WILLIAM CASTELLANA | SOUTH WILLIAMSBURG
William Castellana is an award-winning photographer based in Brooklyn, New York whose images have been published internationally in periodicals such as Silvershotz (The International Journal of Contemporary Photography), Rangefinder, Creative Quarterly (The Journal of Art & Design), Newsweek, Time, New York, and others. His work resides in the permanent collections of over 40 museums in the US including the Hood Museum of Art, Museum of the City of New York, New Britain Museum of American Art, Southeast Museum of Photography, and the Hunter Museum of American Art.
SOUTH WILLIAMSBURG
Street photography, in terms of the “unposed,” is a practice that serves the compelling need to distill the ebb and flow of visually complex interactions into static form – forever fixed and with meaning. It is this desire to understand more deeply the rhythms of humanity that takes me to the streets in search of clarity.

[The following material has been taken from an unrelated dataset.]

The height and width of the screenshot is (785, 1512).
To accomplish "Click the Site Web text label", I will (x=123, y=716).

In their most straightforward sense, the images in this series form a social document of a people and a place, namely, a sect of Hasidic Jews known as the Satmars.

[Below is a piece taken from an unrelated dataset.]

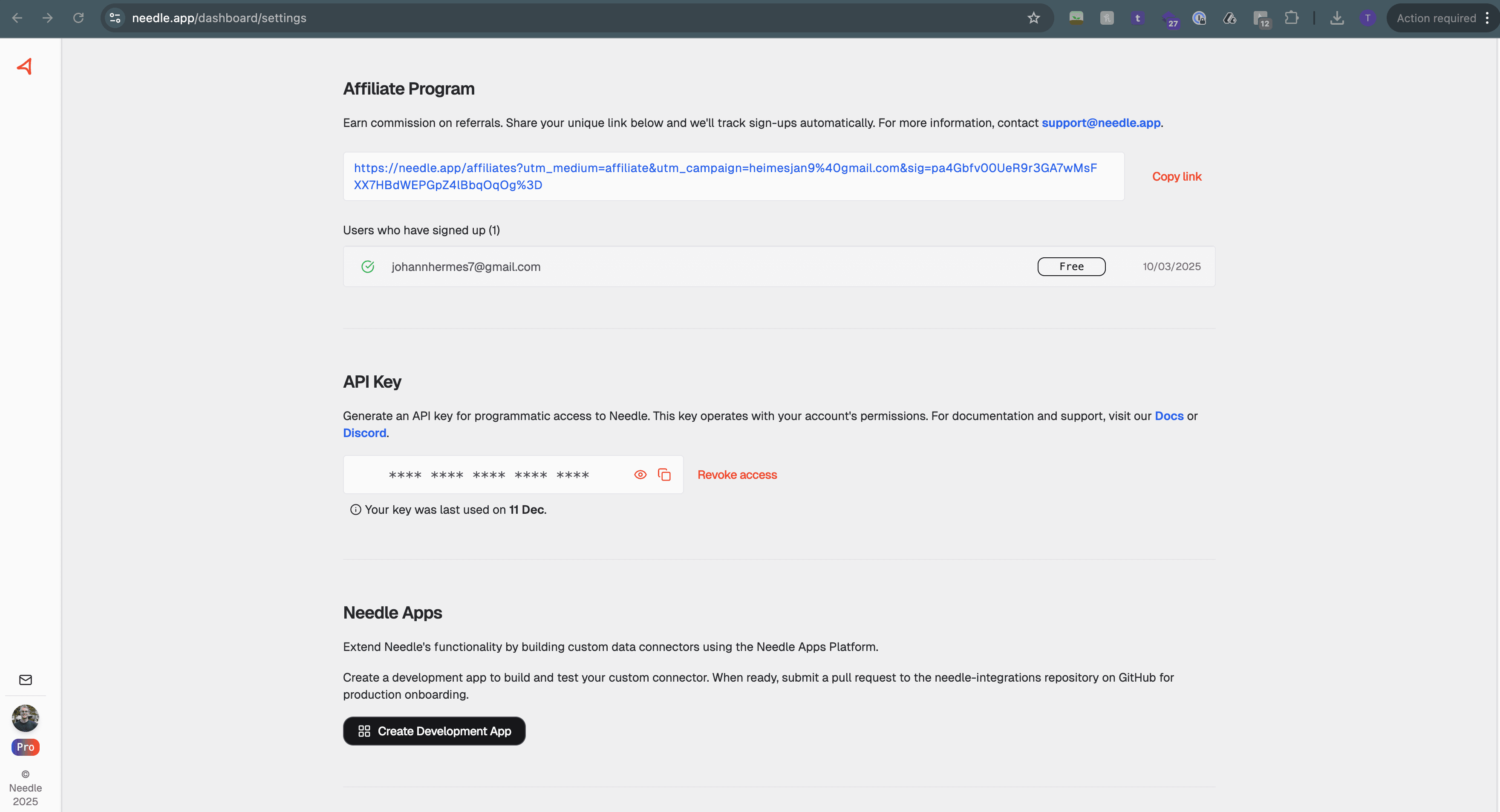Click the Tumblr extension icon
Viewport: 1500px width, 812px height.
point(1137,18)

This sect of Hasidic Jews was founded in Satu Mare, Romania, by Rabbi Joel Teitelbaum in the early 20th century. After WWII, Teitelbaum settled in Williamsburg, Brooklyn, to lay the groundwork for a religious ideology that would launch one of the most massive Hasidic movements in the world. Since Teitelbaum’s death, the Satmar community has grown exponentially and continues to thrive economically and spiritually through strictly observed traditions and social mechanisms.
Between the fall of 2013 and 2014, I set out to photograph my neighbors in the one-half square mile area below Division Avenue, which demarcates the religious from the secular communities of Williamsburg, Brooklyn. The photographs in this book are constrained to the “neighborhood view,” since my outsider status made access to a more privileged look impossible.
As an outsider, what I witnessed through my camera during that period was forever new and unique compared to my everyday routine and what the rest of the city’s inhabitants were pulsing. For me, street photography is about the preservation of time and place – a kind of poetry that distills both in equal measure.